July 16, 2015 at 2:26 pm
Does anyone know of a tool, script, procedure, or otherwise that will solve this problem?
CREATE TABLE [Table 1] (
Id varchar,
TableTwoId varchar,
OtherData varchar )
CREATE TABLE [Table 2] (
Id varchar,
MoreData varchar )
What is the link between these two tables?
I have databases that have zero keys defined, no foreign key constraints, no unique value constraints. I cannot assume that an Identity column is the Id. The end game is be able to output that [Table 1].[TableTwoId] = [Table 2].[Id] but cannot assume that all linkage in the database will be as simple as saying "if the field name contains a table name + Id then it is the Id in that table."
Currently have written a script that will cycle through all columns and start identifying keys in singular tables based on the distinctness of the values in each column (i.e. Column1 is 99% distinct so is the unique value). It will also combine columns if the linkage is the combination of one or more columns from Table 1 = the same number of columns in Table 2. This takes a long time, and it somewhat unreliable as IDENTITY columns may seem to relate to one another when they don't.

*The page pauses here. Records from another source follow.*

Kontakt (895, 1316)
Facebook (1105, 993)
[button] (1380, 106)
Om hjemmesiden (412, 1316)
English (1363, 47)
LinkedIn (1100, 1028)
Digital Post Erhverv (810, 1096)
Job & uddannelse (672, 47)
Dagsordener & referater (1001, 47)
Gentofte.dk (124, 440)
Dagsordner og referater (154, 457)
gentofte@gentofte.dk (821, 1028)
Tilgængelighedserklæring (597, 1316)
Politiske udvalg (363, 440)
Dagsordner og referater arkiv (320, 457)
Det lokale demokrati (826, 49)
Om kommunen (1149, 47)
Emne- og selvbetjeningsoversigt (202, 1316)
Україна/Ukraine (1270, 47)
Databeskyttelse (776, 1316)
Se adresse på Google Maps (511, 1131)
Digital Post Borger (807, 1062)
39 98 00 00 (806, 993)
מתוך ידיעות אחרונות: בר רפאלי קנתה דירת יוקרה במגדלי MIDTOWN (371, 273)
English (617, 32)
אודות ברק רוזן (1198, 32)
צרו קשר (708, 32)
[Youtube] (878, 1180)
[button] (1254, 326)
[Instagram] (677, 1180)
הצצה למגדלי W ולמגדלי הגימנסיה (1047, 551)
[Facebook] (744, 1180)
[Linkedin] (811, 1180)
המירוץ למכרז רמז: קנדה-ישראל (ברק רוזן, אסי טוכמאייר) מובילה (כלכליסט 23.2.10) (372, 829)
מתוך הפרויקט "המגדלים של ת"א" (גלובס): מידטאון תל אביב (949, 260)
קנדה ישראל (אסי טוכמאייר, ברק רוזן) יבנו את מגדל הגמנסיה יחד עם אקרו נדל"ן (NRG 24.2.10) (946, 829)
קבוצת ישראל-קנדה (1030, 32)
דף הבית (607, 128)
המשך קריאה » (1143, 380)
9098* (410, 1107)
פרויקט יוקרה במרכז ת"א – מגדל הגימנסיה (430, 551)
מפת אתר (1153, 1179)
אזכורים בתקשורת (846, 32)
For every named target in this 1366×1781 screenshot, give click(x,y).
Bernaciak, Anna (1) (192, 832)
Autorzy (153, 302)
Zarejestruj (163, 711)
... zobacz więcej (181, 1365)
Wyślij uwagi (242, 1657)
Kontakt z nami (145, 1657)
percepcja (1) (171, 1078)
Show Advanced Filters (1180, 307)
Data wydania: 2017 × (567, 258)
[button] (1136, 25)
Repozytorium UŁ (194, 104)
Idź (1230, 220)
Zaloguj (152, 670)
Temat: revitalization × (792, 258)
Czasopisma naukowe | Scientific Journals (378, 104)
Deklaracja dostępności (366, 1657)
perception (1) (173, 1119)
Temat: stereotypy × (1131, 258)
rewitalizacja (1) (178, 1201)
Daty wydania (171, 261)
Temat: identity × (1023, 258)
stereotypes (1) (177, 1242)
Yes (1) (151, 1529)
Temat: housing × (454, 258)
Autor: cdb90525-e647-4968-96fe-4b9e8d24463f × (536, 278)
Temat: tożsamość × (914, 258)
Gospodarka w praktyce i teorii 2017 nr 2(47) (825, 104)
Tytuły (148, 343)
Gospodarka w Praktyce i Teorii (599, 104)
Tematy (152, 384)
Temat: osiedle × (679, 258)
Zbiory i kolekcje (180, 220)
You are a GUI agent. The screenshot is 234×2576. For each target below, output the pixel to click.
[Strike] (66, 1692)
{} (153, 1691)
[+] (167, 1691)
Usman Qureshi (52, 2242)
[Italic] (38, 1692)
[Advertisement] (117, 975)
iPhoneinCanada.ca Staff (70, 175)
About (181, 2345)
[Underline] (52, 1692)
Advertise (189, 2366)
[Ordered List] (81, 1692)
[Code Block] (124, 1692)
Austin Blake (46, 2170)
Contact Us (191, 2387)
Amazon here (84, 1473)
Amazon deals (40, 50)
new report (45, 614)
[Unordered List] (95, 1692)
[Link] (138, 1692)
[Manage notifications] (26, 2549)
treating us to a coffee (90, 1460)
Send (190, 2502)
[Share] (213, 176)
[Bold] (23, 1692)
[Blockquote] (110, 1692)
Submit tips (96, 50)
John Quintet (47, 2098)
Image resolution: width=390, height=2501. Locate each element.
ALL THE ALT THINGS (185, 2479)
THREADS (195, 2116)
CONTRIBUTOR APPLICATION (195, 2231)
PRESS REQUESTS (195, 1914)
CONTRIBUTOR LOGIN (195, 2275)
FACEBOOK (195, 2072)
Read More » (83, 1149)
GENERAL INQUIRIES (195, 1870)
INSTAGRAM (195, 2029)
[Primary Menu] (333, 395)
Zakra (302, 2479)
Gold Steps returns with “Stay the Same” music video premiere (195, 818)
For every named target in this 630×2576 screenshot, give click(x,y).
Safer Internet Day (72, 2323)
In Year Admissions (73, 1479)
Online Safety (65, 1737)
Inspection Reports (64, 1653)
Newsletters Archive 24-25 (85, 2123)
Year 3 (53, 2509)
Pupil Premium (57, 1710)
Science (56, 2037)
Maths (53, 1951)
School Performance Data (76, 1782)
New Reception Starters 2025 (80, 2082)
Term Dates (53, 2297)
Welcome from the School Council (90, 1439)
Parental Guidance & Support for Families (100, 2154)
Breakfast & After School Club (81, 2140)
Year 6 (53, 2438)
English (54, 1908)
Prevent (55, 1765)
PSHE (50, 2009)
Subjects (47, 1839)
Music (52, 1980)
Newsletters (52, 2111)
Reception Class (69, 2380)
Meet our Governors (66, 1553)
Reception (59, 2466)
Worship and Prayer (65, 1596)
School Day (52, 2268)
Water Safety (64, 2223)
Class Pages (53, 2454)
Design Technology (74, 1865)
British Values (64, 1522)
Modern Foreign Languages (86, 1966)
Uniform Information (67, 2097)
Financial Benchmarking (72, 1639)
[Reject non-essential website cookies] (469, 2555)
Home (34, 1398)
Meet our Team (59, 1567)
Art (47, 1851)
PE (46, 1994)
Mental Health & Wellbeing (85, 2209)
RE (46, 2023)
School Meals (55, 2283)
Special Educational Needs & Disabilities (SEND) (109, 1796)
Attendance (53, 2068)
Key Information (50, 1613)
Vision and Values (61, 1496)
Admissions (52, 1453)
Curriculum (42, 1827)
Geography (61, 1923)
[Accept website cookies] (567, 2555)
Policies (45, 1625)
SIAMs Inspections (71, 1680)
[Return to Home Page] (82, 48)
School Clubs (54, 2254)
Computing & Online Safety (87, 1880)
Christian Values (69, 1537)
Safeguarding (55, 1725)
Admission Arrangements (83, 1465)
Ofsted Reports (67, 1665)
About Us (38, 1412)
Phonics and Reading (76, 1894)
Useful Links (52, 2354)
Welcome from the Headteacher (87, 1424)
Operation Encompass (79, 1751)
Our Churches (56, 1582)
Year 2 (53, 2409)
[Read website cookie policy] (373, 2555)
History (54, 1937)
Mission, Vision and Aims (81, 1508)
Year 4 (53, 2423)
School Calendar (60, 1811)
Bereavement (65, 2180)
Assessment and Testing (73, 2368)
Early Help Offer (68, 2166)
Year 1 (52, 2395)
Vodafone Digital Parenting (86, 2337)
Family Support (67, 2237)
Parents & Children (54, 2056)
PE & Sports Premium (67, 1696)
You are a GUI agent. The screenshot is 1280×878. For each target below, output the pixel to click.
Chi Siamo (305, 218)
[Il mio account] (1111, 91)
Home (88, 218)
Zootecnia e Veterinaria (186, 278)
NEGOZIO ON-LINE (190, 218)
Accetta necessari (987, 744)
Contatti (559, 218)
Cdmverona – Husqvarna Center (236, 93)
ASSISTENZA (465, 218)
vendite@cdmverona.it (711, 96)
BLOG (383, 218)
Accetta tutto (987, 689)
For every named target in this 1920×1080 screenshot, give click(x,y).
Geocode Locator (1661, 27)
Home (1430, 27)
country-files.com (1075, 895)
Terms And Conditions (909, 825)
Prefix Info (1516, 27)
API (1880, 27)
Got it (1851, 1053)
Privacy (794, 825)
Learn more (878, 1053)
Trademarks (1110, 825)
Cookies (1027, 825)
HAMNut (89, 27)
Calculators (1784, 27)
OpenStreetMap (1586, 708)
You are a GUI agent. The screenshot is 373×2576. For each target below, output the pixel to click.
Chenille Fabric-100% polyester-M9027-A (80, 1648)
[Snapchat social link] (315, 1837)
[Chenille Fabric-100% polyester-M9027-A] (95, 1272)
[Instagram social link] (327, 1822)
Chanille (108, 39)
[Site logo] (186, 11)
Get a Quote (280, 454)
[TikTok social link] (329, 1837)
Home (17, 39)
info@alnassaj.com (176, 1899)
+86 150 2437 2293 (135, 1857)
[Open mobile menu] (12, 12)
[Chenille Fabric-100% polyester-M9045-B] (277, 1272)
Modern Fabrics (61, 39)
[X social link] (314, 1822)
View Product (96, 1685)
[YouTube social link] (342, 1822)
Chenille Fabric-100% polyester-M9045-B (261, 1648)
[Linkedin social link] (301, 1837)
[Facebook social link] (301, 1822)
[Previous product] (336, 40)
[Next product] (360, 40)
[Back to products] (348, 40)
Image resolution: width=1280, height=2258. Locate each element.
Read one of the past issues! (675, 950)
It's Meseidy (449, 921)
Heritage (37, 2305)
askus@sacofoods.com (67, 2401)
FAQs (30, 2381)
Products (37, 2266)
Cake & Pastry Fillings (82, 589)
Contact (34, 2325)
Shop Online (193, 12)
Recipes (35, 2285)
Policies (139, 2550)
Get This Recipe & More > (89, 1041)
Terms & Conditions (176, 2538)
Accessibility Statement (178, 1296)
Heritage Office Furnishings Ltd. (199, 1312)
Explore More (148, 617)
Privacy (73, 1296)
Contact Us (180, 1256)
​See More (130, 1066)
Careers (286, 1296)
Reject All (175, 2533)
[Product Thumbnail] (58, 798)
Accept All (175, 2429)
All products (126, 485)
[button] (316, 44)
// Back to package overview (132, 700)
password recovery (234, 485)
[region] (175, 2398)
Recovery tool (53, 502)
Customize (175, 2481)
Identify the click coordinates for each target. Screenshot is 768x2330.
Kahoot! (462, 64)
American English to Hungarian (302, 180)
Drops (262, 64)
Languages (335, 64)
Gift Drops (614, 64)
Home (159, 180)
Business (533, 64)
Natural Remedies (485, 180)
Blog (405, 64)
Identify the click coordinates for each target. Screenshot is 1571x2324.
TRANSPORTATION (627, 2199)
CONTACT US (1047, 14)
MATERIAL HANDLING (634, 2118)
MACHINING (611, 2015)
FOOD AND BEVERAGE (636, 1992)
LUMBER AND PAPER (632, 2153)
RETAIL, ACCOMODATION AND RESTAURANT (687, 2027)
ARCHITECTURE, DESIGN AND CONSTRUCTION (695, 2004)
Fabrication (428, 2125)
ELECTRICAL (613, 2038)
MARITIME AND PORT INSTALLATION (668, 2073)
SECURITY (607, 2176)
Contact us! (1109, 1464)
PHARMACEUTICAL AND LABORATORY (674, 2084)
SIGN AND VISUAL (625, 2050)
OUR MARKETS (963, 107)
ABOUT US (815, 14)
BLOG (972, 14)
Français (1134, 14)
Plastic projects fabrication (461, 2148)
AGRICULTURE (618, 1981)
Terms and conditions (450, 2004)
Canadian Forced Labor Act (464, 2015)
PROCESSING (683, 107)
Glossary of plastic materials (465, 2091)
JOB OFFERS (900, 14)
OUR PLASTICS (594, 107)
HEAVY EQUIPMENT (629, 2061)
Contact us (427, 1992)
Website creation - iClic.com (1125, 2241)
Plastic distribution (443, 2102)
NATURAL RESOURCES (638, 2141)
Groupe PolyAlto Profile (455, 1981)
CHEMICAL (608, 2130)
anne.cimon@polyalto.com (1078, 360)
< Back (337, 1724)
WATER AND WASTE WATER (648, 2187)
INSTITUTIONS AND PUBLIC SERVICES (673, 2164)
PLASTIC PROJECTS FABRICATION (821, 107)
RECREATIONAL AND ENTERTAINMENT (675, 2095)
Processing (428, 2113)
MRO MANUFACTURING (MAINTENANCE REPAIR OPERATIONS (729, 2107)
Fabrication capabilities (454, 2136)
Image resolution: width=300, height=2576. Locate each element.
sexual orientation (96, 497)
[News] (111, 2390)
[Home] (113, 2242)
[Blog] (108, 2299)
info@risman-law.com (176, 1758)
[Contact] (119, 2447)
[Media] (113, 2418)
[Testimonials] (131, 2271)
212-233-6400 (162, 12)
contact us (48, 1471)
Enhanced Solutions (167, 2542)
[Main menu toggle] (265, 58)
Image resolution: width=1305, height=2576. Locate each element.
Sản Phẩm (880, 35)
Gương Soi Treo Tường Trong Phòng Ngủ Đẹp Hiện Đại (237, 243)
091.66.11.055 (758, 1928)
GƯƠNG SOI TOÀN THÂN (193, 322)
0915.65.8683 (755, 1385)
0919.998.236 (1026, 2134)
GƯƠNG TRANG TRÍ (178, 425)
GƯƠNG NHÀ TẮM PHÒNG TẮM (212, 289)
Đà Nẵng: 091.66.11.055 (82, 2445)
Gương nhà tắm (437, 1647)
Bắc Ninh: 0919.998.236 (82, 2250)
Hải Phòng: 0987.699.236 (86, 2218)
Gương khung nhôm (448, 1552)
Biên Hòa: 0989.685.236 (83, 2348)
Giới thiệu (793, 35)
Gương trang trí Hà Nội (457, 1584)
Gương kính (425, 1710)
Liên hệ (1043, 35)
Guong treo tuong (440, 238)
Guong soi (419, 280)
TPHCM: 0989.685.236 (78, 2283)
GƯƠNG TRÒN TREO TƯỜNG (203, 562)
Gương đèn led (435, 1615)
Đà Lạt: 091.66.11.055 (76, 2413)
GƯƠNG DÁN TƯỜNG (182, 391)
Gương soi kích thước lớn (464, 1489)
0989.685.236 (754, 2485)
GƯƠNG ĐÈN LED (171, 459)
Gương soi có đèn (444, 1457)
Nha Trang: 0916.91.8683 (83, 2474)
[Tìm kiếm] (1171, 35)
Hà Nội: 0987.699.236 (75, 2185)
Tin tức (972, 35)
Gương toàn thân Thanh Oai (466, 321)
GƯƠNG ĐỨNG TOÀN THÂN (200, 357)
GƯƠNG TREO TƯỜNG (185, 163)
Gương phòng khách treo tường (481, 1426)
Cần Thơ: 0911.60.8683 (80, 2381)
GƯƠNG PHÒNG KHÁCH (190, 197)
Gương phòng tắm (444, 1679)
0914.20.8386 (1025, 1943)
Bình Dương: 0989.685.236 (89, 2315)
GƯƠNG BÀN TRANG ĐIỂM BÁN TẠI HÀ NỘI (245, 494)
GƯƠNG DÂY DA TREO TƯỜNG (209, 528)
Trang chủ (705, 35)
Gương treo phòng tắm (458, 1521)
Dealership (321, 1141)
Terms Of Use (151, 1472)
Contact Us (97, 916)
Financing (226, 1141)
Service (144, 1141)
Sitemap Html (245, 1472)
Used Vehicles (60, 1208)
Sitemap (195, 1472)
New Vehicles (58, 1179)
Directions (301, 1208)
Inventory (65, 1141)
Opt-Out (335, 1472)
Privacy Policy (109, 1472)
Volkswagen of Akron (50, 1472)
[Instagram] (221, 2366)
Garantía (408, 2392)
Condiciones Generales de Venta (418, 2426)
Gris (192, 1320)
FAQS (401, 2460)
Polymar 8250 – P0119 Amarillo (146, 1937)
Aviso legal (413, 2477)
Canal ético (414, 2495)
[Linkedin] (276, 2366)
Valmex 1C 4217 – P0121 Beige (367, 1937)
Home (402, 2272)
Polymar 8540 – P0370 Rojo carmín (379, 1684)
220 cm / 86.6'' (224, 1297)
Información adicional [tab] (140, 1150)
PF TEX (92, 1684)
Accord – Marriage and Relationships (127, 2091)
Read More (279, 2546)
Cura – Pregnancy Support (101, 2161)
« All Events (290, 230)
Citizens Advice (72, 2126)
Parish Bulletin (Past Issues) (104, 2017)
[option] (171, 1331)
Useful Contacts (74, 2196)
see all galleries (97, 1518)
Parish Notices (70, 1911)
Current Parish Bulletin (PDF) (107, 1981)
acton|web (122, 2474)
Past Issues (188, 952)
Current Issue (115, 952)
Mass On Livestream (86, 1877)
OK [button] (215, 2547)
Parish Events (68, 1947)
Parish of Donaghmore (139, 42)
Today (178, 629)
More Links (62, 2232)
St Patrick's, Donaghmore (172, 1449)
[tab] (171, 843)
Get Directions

Any help would be appreciated.
July 16, 2015 at 2:45 pm
JimK 28184 (7/16/2015)
Does anyone know of a tool, script, procedure, or otherwise that will solve this problem?CREATE TABLE [Table 1] (
Id varchar,
TableTwoId varchar,
OtherData varchar )
CREATE TABLE [Table 2] (
Id varchar,
MoreData varchar )
What is the link between these two tables?
I have databases that have zero keys defined, no foreign key constraints, no unique value constraints. I cannot assume that an Identity column is the Id. The end game is be able to output that [Table 1].[TableTwoId] = [Table 2].[Id] but cannot assume that all linkage in the database will be as simple as saying "if the field name contains a table name + Id then it is the Id in that table."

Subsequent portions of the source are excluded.